And we’ll work with world-class architects to design each new town with its own character and distinct, unique identity.

We’ll back the builders by streamlining planning rules so local people have a voice but we can get spades in the ground much faster.

So we’ll start building homes in at least three new town locations before the next general election.

And that’s how we’ll build one-and-a-half million new homes in the lifetime of this Parliament.

Now rough sleeping more than doubled under the Tories. They looked the other way while people were left shivering in shop doorways and underpasses.

They didn’t care. But we do.

That’s why this Government is investing nearly £1 billion of new funding to tackle and prevent the scandal, the moral stain, of homelessness.

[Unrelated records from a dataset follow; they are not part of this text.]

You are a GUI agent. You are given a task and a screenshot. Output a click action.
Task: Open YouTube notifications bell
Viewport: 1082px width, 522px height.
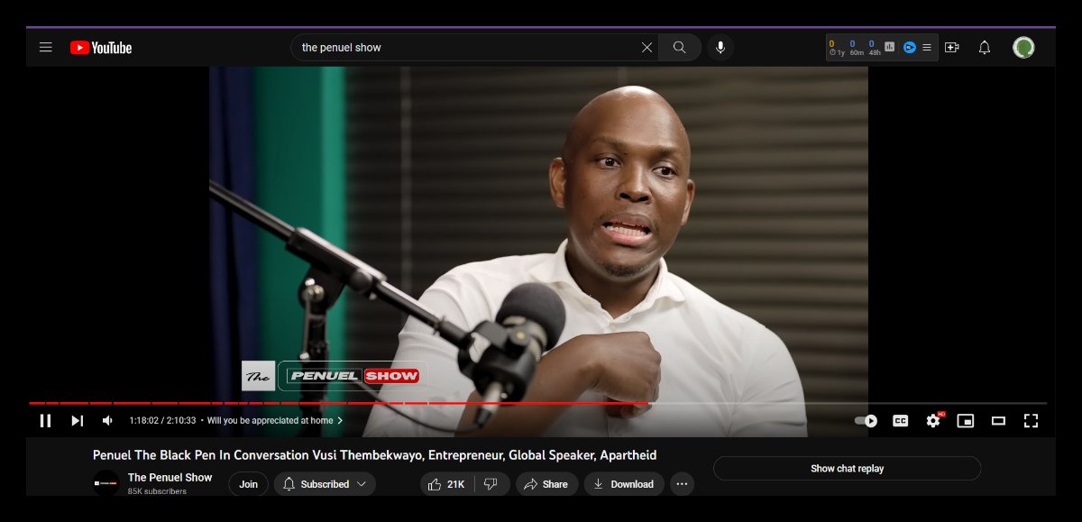(984, 47)

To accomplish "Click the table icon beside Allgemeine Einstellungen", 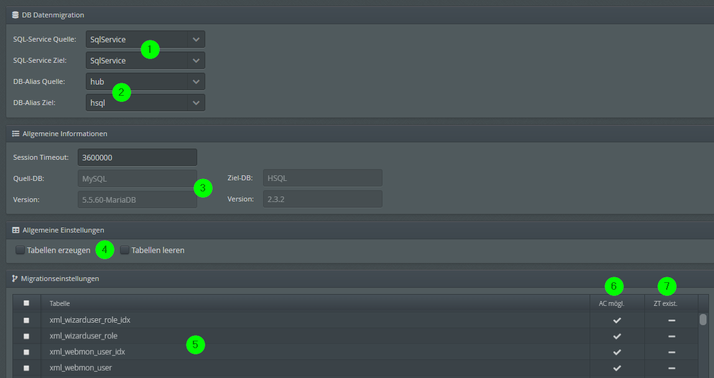I will pyautogui.click(x=15, y=230).
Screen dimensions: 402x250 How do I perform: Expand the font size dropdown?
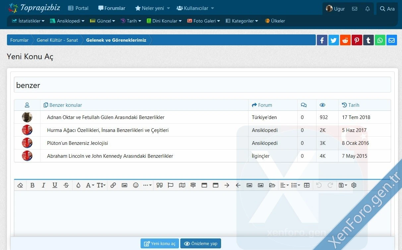click(101, 185)
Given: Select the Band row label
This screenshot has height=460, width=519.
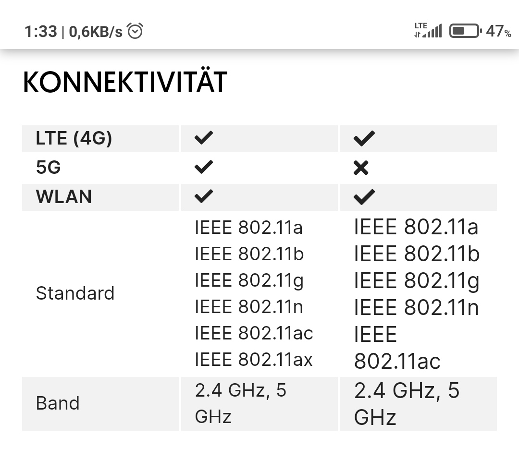Looking at the screenshot, I should point(58,403).
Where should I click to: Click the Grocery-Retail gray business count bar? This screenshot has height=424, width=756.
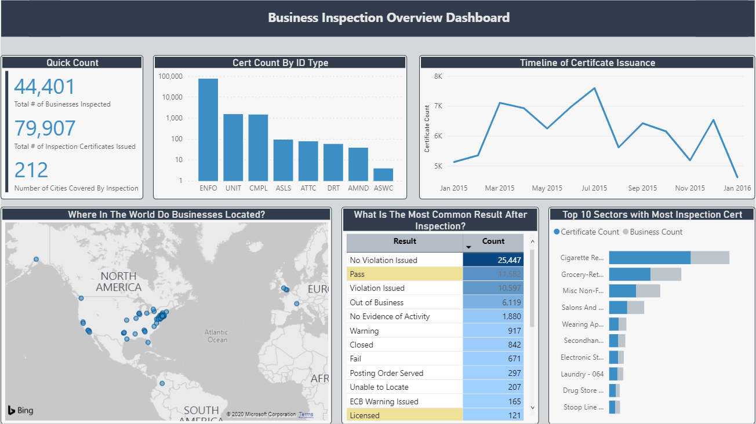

That money is being used right now to put a roof over the head of the most vulnerable children in our country. It’s breaking the cycle by helping councils act more quickly to stop households becoming homeless in the first place.

But I know we must do more.

That’s why we are investing a record £39 billion to build 300,000 social and affordable homes.

Conference, that’s the biggest increase in council and social housing this country has seen in a generation.

And it means we can offer a safe, decent and affordable home for every person, for every family in our country.

When I said ‘build baby build’, I meant it.

Now each of us is shaped by the place we belong to – where we live, where we grew up.

But in living memory, too many of Britain’s bustling high streets have seen local shops and pubs boarded up, graffiti-covered metal shutters come down and rubbish clutter up our pavements.

That decline is not inevitable. It happened because for 14 years a Tory government told the country they were levelling up, when they were really holding people down.

In the words of our party’s founders, we believe in an irreversible shift of wealth and power in favour of working people. Not just wealth. Power.

That is why this Government will permanently shift power out of Whitehall into every region, town, village and community in this country. And it will help to restore those battered high streets.

The Pride in Place Programme is a big step forward on that journey.

The 244 neighbourhoods that have suffered the most decline over the last 14 Tory years will get up to £20 million each to kickstart their recovery.

And local people, this is crucial, local people will have the power to decide for themselves how that money will be spent because it’s local people who know their own areas the best.

And that means community owned pubs instead of betting shops, cleaning crews tackling litter covered streets and yes, homes instead of neglected sites and derelict buildings.

This is how we give hope back to communities that Reform is so desperate to tear apart.

A shared pride in your home town is the bridge away from decline, and by bringing communities together we bring our whole country back together again.

Now I still remember the silence around the dinner table the day our local factory closed, and my dad, grandparents, uncles and aunts all lost their jobs. Our whole community saw its heart ripped out. People were powerless as their lives were thrown on the scrapheap.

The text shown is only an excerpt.